**What the task asks:** Copy the data below line for line, keeping every character unchanged.

**Given records:**

— begin —

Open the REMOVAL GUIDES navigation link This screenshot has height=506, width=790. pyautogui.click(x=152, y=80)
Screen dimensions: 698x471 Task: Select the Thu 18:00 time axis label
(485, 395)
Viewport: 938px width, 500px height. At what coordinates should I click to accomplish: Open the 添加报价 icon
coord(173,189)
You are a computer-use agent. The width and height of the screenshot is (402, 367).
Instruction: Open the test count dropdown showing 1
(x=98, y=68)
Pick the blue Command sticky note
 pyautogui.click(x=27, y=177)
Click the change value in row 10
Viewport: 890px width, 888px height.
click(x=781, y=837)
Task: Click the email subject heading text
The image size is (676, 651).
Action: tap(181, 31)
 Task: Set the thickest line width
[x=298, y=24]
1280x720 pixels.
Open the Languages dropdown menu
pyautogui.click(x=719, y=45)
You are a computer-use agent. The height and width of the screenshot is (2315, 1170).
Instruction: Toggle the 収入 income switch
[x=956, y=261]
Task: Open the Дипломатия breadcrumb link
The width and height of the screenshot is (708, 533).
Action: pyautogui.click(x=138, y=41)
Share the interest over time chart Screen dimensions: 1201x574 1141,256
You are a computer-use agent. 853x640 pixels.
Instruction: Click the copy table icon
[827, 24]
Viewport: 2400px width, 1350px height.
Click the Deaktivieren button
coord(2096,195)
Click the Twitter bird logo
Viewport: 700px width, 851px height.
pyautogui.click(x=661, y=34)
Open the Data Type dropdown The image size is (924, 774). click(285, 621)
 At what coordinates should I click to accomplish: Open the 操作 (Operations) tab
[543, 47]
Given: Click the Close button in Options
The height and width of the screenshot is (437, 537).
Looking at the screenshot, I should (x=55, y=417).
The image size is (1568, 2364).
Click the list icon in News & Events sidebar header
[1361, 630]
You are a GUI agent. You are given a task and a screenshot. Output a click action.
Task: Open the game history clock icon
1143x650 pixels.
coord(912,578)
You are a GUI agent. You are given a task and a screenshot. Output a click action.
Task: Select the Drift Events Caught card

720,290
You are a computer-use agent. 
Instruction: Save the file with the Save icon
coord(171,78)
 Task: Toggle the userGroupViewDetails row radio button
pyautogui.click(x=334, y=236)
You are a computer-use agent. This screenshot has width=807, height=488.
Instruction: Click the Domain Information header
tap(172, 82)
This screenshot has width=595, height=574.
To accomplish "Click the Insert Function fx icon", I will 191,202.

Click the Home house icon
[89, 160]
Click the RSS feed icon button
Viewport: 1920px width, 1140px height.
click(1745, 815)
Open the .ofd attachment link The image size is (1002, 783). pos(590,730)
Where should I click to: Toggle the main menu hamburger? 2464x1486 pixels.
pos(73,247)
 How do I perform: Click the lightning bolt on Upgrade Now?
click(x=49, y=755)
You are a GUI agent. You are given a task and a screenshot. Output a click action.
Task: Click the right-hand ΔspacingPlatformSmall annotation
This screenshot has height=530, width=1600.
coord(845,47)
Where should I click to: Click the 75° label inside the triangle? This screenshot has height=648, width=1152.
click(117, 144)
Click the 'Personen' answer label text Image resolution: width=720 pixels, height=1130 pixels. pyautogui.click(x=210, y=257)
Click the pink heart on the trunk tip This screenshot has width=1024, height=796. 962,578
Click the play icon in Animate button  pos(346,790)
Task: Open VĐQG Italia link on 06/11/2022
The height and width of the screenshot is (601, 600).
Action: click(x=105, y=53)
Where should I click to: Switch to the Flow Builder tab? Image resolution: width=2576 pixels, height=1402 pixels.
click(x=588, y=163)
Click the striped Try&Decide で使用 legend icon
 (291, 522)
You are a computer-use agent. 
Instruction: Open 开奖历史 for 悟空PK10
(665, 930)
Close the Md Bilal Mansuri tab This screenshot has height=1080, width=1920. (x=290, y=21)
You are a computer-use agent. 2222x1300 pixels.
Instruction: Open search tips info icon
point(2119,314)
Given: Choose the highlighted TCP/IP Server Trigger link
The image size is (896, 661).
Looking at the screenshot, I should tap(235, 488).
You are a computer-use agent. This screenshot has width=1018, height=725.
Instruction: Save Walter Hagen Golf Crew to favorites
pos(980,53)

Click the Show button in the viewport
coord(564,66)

— end —

**Task result:**
Open the REMOVAL GUIDES navigation link This screenshot has height=506, width=790. pyautogui.click(x=152, y=80)
Screen dimensions: 698x471 Task: Select the Thu 18:00 time axis label
(485, 395)
Viewport: 938px width, 500px height. At what coordinates should I click to accomplish: Open the 添加报价 icon
coord(173,189)
You are a computer-use agent. The width and height of the screenshot is (402, 367).
Instruction: Open the test count dropdown showing 1
(x=98, y=68)
Pick the blue Command sticky note
 pyautogui.click(x=27, y=177)
Click the change value in row 10
Viewport: 890px width, 888px height.
click(x=781, y=837)
Task: Click the email subject heading text
The image size is (676, 651).
Action: tap(181, 31)
 Task: Set the thickest line width
[x=298, y=24]
1280x720 pixels.
Open the Languages dropdown menu
pyautogui.click(x=719, y=45)
You are a computer-use agent. The height and width of the screenshot is (2315, 1170).
Instruction: Toggle the 収入 income switch
[x=956, y=261]
Task: Open the Дипломатия breadcrumb link
The width and height of the screenshot is (708, 533).
Action: pyautogui.click(x=138, y=41)
Share the interest over time chart Screen dimensions: 1201x574 1141,256
You are a computer-use agent. 853x640 pixels.
Instruction: Click the copy table icon
[827, 24]
Viewport: 2400px width, 1350px height.
Click the Deaktivieren button
coord(2096,195)
Click the Twitter bird logo
Viewport: 700px width, 851px height.
pyautogui.click(x=661, y=34)
Open the Data Type dropdown The image size is (924, 774). click(285, 621)
 At what coordinates should I click to accomplish: Open the 操作 (Operations) tab
[543, 47]
Given: Click the Close button in Options
The height and width of the screenshot is (437, 537).
Looking at the screenshot, I should (x=55, y=417).
The image size is (1568, 2364).
Click the list icon in News & Events sidebar header
[1361, 630]
You are a GUI agent. You are given a task and a screenshot. Output a click action.
Task: Open the game history clock icon
1143x650 pixels.
coord(912,578)
You are a GUI agent. You are given a task and a screenshot. Output a click action.
Task: Select the Drift Events Caught card

720,290
You are a computer-use agent. 
Instruction: Save the file with the Save icon
coord(171,78)
 Task: Toggle the userGroupViewDetails row radio button
pyautogui.click(x=334, y=236)
You are a computer-use agent. This screenshot has width=807, height=488.
Instruction: Click the Domain Information header
tap(172, 82)
This screenshot has width=595, height=574.
To accomplish "Click the Insert Function fx icon", I will 191,202.

Click the Home house icon
[89, 160]
Click the RSS feed icon button
Viewport: 1920px width, 1140px height.
click(1745, 815)
Open the .ofd attachment link The image size is (1002, 783). pos(590,730)
Where should I click to: Toggle the main menu hamburger? 2464x1486 pixels.
pos(73,247)
 How do I perform: Click the lightning bolt on Upgrade Now?
click(x=49, y=755)
You are a GUI agent. You are given a task and a screenshot. Output a click action.
Task: Click the right-hand ΔspacingPlatformSmall annotation
This screenshot has height=530, width=1600.
coord(845,47)
Where should I click to: Click the 75° label inside the triangle? This screenshot has height=648, width=1152.
click(117, 144)
Click the 'Personen' answer label text Image resolution: width=720 pixels, height=1130 pixels. pyautogui.click(x=210, y=257)
Click the pink heart on the trunk tip This screenshot has width=1024, height=796. 962,578
Click the play icon in Animate button  pos(346,790)
Task: Open VĐQG Italia link on 06/11/2022
The height and width of the screenshot is (601, 600).
Action: click(x=105, y=53)
Where should I click to: Switch to the Flow Builder tab? Image resolution: width=2576 pixels, height=1402 pixels.
click(x=588, y=163)
Click the striped Try&Decide で使用 legend icon
 (291, 522)
You are a computer-use agent. 
Instruction: Open 开奖历史 for 悟空PK10
(665, 930)
Close the Md Bilal Mansuri tab This screenshot has height=1080, width=1920. (x=290, y=21)
You are a computer-use agent. 2222x1300 pixels.
Instruction: Open search tips info icon
point(2119,314)
Given: Choose the highlighted TCP/IP Server Trigger link
The image size is (896, 661).
Looking at the screenshot, I should tap(235, 488).
You are a computer-use agent. This screenshot has width=1018, height=725.
Instruction: Save Walter Hagen Golf Crew to favorites
pos(980,53)

Click the Show button in the viewport
coord(564,66)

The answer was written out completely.